Part of Series
A murder mystery featuring Anthony Gilbert's Liberal politician-detective Scott Egerton. It began with the theatre - and ended with drugs, blackmail and a decades old crime... Classic crime from one of the greats of the Detection Club Major John Hillier, a well-known clubman, is found dead in his flat in Upper Paulton Terrace early one morning in rather peculiar circumstances. The discovery is made by a servant, upon whom a certain amount of suspicion falls. Inspector Field traces the dead man’s movements on the previous night and learns that, after breaking up a dinner-party in a somewhat unconventional fashion, he travelled some distance to a remote suburban theatre to see a leading lady whom he cannot even identify by sight. Following up certain clues and deductions of his own, Field discovers the reason for this strange course of action, and tracing back the dead man’s history over a number of years, finds himself entangled in a nest of underworld intrigue in England and on the Continent. Drugs, blackmail and a crime many years old all play their part in an affair that, starting without sensation, attains universal attention. The congruent parts of the mystery are finally put together by Field and Scott Egerton, who, entering the case late in its development, is able to supply the final link. 'No author is more skilled at making a good story seem brilliant'~Sunday Express
Author

Anthony Gilbert was the pen name of Lucy Malleson an English crime writer.

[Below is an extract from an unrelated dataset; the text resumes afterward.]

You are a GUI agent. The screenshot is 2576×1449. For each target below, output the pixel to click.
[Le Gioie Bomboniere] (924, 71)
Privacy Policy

She also wrote non-genre fiction as Anne Meredith , under which name she also published one crime novel. She also wrote an autobiography under the Meredith name, Three-a-Penny (1940). Her parents wanted her to be a schoolteacher but she was determined to become a writer. Her first mystery novel followed a visit to the theatre when she saw The Cat and the Canary then, Tragedy at Freyne, featuring Scott Egerton who later appeared in 10 novels, was published in 1927. She adopted the pseudonym Anthony Gilbert to publish detective novels which achieved great success and made her a name in British detective literature, although many of her readers had always believed that they were reading a male author. She went on to publish 69 crime novels, 51 of which featured her best known character, Arthur Crook. She also wrote more than 25 radio plays, which were broadcast in Great Britain and overseas. Crook is a vulgar London lawyer totally (and deliberately) unlike the aristocratic detectives who dominated the mystery field when Gilbert introduced him, such as Lord Peter Wimsey. Instead of dispassionately analyzing a case, he usually enters it after seemingly damning evidence has built up against his client, then conducts a no-holds-barred investigation of doubtful ethicality to clear him or her. The first Crook novel, Murder by Experts, was published in 1936 and was immediately popular. The last Crook novel, A Nice Little Killing, was published in 1974. Her thriller The Woman in Red (1941) was broadcast in the United States by CBS and made into a film in 1945 under the title My Name is Julia Ross. She never married, and evidence of her feminism is elegantly expressed in much of her work.